◆ Exercise passage
☆ ☆ ☆
The Evolution Of The Biohacking Ecosystem

The Evolution Of The Biohacking Ecosystem

Silicon Valley efforts in the biology and health domains have recently seen increased public interest because of the questions around the legitimacy of Theranos’ technology and medical claims and the recent FDA approvals for a number of 23andMe’s genetic screens.

These data points are just two of the most visible examples of a broad ecosystem of companies and startups in Silicon Valley working on biological problems. This early “biohacking” ecosystem has a number of parallels with the personal computer (PC) ecosystem in the 1970s and 1980s.

A major accelerant for the PC revolution was the rise of different startups tackling the different layers of the PC stack — competition at each layer led to exponential innovation for the whole. Painting broadly, we can break that technology stack into two basic abstraction layers: hardware and software. There’s an emerging parallel developing in the biohacking world.

For hardware, instead of CPUs, disk storage and RAM and their associated APIs, biohackers have the “hardware” of wearables, genetic and blood tests and other tools to collect biological signals and their corresponding APIs to surface up this data in computable and queryable formats. Software and applications provided business and casual users a friendly interface to modulate state on their PCs. Biohackers today are already using “software” to modulate their mental, physical and biological states and/or alter their healthcare decisions.

The Hardware And API Layer

Early hobbyist computers were sold as project kits, something to be pieced and hacked together. To program the classic Altair 8800, for example, hobbyist hackers had to manually flip switches on a panel and the only included output was corresponding panel lights. They’d upgrade their boxes with add-on cards for paper tape storage and an interface to connect to a Teletype terminal.

The Apple-1, although it came with a fully assembled circuit board, required users to acquire their own power supplies and video displays. In short, hackers had to piece together systems and parts from different vendors and hack them together.
☆ ☆ ☆
◆ Excerpted data
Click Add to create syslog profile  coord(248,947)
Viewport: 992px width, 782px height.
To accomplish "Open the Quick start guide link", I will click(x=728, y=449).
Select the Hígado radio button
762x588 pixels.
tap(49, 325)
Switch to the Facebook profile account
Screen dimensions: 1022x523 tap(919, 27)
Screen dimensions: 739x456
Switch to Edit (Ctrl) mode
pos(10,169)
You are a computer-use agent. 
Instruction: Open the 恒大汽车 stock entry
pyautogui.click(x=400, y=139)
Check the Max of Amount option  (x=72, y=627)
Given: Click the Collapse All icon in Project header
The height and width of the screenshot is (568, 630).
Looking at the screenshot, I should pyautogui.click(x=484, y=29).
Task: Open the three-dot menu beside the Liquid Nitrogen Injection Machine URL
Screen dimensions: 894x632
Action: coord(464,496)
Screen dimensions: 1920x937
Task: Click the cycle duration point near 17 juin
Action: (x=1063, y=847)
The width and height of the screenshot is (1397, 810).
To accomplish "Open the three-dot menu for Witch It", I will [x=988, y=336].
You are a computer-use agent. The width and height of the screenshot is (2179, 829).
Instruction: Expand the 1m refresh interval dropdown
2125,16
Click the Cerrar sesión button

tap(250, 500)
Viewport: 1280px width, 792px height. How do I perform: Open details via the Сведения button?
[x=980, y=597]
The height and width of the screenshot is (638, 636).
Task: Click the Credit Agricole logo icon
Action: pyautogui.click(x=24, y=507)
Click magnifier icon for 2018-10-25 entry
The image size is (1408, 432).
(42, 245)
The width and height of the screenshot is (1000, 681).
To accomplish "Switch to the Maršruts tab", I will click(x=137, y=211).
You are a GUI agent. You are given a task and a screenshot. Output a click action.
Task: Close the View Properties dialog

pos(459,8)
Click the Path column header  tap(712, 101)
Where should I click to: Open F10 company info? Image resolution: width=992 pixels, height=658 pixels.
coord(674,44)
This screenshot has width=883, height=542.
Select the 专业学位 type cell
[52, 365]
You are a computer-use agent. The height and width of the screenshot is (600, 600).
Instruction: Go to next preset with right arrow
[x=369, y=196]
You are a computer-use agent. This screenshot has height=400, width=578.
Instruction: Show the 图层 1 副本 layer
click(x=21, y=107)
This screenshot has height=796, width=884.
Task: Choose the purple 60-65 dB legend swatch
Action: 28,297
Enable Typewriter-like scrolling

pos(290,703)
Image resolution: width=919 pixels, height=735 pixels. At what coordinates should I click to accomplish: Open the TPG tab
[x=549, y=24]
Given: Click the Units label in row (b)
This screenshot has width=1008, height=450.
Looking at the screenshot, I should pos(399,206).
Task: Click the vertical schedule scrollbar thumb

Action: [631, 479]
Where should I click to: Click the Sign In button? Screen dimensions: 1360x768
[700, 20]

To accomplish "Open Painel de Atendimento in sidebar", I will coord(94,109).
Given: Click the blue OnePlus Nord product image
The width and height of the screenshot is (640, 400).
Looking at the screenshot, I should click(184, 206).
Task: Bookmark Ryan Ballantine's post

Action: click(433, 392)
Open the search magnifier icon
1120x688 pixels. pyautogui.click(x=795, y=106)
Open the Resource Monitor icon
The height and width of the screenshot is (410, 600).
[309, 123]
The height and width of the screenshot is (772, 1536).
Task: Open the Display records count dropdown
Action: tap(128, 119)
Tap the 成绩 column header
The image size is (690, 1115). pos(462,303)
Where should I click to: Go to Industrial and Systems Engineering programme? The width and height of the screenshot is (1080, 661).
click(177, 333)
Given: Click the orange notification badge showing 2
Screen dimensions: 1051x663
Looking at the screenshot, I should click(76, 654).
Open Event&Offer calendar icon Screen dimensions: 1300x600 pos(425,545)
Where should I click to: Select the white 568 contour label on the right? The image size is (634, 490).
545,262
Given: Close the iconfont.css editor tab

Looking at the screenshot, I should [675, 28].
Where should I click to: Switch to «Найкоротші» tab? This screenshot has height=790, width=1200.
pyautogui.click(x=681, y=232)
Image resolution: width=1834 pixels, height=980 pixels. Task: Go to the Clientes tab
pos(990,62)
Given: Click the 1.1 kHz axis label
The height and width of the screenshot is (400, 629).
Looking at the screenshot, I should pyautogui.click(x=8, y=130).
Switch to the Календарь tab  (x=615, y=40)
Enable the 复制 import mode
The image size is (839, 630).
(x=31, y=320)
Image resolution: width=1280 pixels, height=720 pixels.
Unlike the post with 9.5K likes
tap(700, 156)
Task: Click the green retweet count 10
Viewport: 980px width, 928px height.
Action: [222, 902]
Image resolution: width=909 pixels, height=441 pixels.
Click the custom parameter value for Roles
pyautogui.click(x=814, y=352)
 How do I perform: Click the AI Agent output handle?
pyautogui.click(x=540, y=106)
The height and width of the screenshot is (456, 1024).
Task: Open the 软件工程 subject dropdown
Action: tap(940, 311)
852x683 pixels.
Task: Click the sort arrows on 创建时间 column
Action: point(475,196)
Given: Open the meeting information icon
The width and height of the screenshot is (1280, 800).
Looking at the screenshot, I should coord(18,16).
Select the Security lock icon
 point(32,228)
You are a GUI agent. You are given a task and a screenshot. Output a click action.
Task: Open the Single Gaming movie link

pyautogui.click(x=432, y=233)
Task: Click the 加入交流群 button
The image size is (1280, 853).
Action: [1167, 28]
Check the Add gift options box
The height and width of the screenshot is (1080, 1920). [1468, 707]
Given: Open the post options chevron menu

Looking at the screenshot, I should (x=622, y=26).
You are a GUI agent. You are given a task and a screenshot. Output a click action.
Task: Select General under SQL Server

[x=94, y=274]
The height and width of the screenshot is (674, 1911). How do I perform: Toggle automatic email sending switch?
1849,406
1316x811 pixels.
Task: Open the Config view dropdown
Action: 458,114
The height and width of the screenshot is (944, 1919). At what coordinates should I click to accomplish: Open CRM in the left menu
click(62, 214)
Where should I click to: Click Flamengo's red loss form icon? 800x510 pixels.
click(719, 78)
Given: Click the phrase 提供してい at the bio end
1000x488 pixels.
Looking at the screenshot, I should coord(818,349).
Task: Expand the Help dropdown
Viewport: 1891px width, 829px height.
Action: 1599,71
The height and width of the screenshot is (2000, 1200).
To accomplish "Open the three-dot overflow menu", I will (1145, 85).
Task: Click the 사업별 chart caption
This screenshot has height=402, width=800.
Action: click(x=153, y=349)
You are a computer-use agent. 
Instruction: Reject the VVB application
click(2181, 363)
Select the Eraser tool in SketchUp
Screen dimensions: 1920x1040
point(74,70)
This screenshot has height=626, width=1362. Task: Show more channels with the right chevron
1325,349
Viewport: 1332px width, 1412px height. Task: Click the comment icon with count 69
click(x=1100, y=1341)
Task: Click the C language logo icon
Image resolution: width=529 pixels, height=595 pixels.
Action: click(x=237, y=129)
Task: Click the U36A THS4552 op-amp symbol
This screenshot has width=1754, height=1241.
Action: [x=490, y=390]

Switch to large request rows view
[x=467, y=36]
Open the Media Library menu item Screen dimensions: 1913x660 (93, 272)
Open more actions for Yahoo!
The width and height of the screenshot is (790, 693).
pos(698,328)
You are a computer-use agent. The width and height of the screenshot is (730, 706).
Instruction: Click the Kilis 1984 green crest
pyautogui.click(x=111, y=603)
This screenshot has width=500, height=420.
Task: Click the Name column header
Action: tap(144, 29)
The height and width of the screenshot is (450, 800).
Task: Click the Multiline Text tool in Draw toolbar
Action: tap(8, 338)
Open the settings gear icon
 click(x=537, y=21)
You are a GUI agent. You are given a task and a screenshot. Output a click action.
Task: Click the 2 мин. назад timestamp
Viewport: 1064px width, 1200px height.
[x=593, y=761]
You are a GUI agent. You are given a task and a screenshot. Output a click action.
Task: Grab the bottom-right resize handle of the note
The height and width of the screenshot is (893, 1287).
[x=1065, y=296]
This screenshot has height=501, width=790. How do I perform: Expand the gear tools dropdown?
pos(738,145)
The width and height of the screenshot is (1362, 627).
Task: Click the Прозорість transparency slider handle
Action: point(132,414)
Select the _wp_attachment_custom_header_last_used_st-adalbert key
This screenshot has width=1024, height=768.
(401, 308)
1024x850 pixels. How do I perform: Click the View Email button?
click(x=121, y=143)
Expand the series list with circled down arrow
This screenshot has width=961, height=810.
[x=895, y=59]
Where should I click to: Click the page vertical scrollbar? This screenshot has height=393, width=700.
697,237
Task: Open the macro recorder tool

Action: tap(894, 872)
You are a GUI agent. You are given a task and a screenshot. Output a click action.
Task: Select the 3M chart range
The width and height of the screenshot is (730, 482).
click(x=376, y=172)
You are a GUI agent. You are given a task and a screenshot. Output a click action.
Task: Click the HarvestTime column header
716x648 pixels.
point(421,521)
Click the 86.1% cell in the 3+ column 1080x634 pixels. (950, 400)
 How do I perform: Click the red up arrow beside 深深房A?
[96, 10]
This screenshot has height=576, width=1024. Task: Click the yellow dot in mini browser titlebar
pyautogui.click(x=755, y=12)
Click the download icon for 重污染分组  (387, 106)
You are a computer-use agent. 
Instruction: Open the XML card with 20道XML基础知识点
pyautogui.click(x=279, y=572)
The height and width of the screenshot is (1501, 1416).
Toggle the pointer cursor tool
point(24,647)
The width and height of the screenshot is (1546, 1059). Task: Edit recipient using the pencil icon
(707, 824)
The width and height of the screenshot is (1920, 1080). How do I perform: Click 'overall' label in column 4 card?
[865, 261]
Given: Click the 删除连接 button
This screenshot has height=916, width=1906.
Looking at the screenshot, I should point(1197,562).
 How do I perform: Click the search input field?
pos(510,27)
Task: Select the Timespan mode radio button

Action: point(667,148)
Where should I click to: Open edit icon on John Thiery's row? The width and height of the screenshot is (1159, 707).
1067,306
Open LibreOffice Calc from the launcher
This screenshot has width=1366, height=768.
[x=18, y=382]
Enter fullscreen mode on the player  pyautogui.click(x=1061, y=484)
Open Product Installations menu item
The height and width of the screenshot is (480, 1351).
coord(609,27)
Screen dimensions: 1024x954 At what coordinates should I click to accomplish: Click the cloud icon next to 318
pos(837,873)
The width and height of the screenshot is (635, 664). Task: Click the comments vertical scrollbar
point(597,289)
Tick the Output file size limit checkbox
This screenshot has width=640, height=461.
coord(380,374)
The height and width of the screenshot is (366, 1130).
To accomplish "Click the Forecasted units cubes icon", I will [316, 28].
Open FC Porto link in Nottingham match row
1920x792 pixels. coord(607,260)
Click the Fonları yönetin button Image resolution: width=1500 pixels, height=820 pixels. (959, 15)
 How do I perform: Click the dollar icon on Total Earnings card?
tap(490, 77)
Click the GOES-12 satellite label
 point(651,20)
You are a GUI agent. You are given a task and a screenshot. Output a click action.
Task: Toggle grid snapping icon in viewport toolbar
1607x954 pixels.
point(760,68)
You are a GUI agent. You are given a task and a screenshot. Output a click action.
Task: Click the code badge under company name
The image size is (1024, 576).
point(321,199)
☆ ☆ ☆
◆ Work to complete
A. Check each statement against the biohacking ecosystem text. For each, answer yes or no and quote the exact words from the text that decide it.
(i) The text draws parallels between the early biohacking ecosystem and the PC ecosystem of the 1970s and 1980s.
(ii) The Apple-1 shipped with its own power supply.
(iii) Programming the Altair 8800 required flipping switches on a panel by hand.
B. From the biohacking ecosystem text, extract the stretch from "These data points" through "developing in the biohacking world.", copying it word for word.
C. Answer these questions using the biohacking ecosystem text.
(i) Which company recently received FDA approvals for a number of its genetic screens?
(ii) What two basic abstraction layers does the text divide the PC technology stack into?
(iii) What kind of add-on cards did hobbyists use to upgrade their boxes for storage?

◆ Answers provided
A.
(i) Yes: "This early “biohacking” ecosystem has a number of parallels with the personal computer (PC) ecosystem in the 1970s and 1980s."
(ii) No: "required users to acquire their own power supplies and video displays."
(iii) Yes: "hobbyist hackers had to manually flip switches on a panel"

B.
These data points are just two of the most visible examples of a broad ecosystem of companies and startups in Silicon Valley working on biological problems. This early “biohacking” ecosystem has a number of parallels with the personal computer (PC) ecosystem in the 1970s and 1980s.

A major accelerant for the PC revolution was the rise of different startups tackling the different layers of the PC stack — competition at each layer led to exponential innovation for the whole. Painting broadly, we can break that technology stack into two basic abstraction layers: hardware and software. There’s an emerging parallel developing in the biohacking world.

C.
(i) 23andMe
(ii) Hardware and software
(iii) Add-on cards for paper tape storage